# Grafikkarte und Unterscheide bei Chiphersteller



## Jan-Frederik Stieler (21. Oktober 2005)

Hallo,
habe vor mir eine neue Grafikkarte zu kaufen und stehe nun vor dem Problem das es bei den unterschiedlichen Chipherrstellern auch grasse Preisunterschiede gibt.
Wie ist das zum beispiel bei Connect 3d und Asus, also worin unterscheiden die sich in Ihrer Leistung?
Noch am Rande ich wollte mir eventuell eine Radeon x800 oder x850xt kaufen.

Viele Grüße


----------



## zioProduct (21. Oktober 2005)

Gerade bei solchen Karten musst du auf den Hersteller achten, und nicht unbedingt auf den Chipsatz. Angemonnen die Radeon x800XL von Spahire kannst du vergessen, weil die viel zu ungenügend gekühlt wird.
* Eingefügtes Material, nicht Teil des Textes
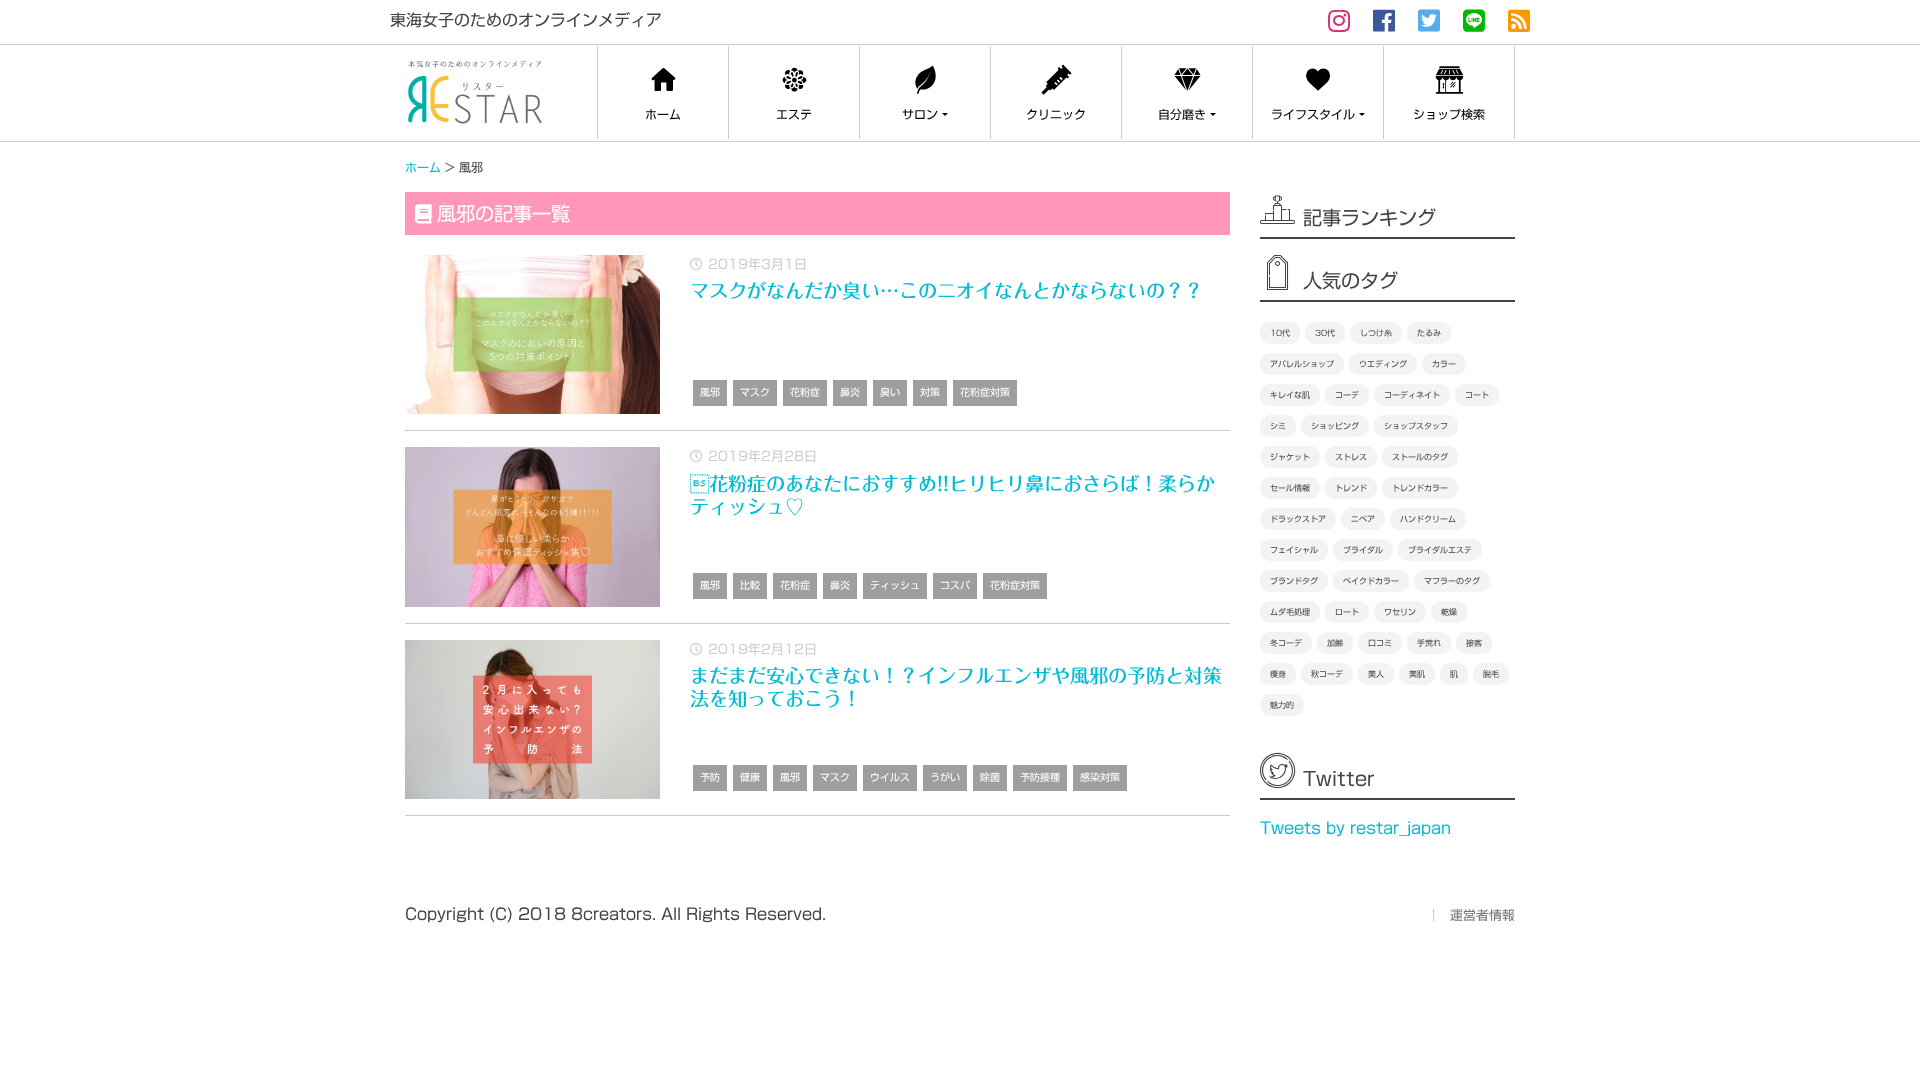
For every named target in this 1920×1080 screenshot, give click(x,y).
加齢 (1335, 643)
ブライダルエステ (1440, 550)
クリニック (1056, 114)
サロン (920, 114)
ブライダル (1363, 550)
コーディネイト (1412, 395)
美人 (1376, 674)
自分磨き (1182, 114)
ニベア (1363, 519)
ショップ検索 (1449, 114)
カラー (1444, 364)
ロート (1347, 612)
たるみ (1429, 333)
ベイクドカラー (1371, 581)
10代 (1280, 333)
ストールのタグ (1420, 457)
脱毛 (1491, 674)
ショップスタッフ (1416, 426)
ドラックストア (1298, 519)
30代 (1325, 333)
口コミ (1380, 643)
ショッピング (1335, 426)
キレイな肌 (1290, 395)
Aber nimmst du die x800XL von HIS, hast du nen geilen Kühler, der leider einen Slot platz nimmt, aber dafür die Graka zu höchstleistungen formt!
mfg
ziop


----------



## Jan-Frederik Stieler (21. Oktober 2005)

Hi,
danke für deine Antwort!
Also ich dachte immer das der Chiphersteller auch der Hersteller der GK ist, da dieser Name ja Groß auf der Packung steht .
Also gerne hätte ich ja eine 850xt nur der Preis . Gibt es denn irgendwo eine Übersicht wo Pro und Contra zu den verschiedenen Herrstellern steht?
Der zusätzliche Slotverbrauch wegen größerem Kühler ist bei mir weniger das problem da hatt Asus vorgesorgt und etwas Platz gelassen.

Gruß


----------



## zioProduct (21. Oktober 2005)

Jo, sry, überlesen, war in gedanken beim Chipsatz des MB 
Jo, ich fachzeitschriften (oft "Gamer"-Zeitschriften) hat es oft ausgeprägte Test drin, und ansonsten, checke dir mal in nem Webshop die Details ab, da erkennste ja auch was drin,bzw dran steckt, auch kannste gleich vorweg sortieren, welche du nimmst, da du den Lüfter auf dem Pic siehst, und ohne "Kampf"-Lüfter kann ich dir nur abraten  Deswegen rate ich dir gleich von Anfang an von saphire ab, die sind bekannt, das sie zu wenig "dran" setzen  S gibt ne Menge guter, ich bevorzuge seit ner weile HIS, kann mich nicht beklagen 
mfg
ziop


----------



## Jan-Frederik Stieler (21. Oktober 2005)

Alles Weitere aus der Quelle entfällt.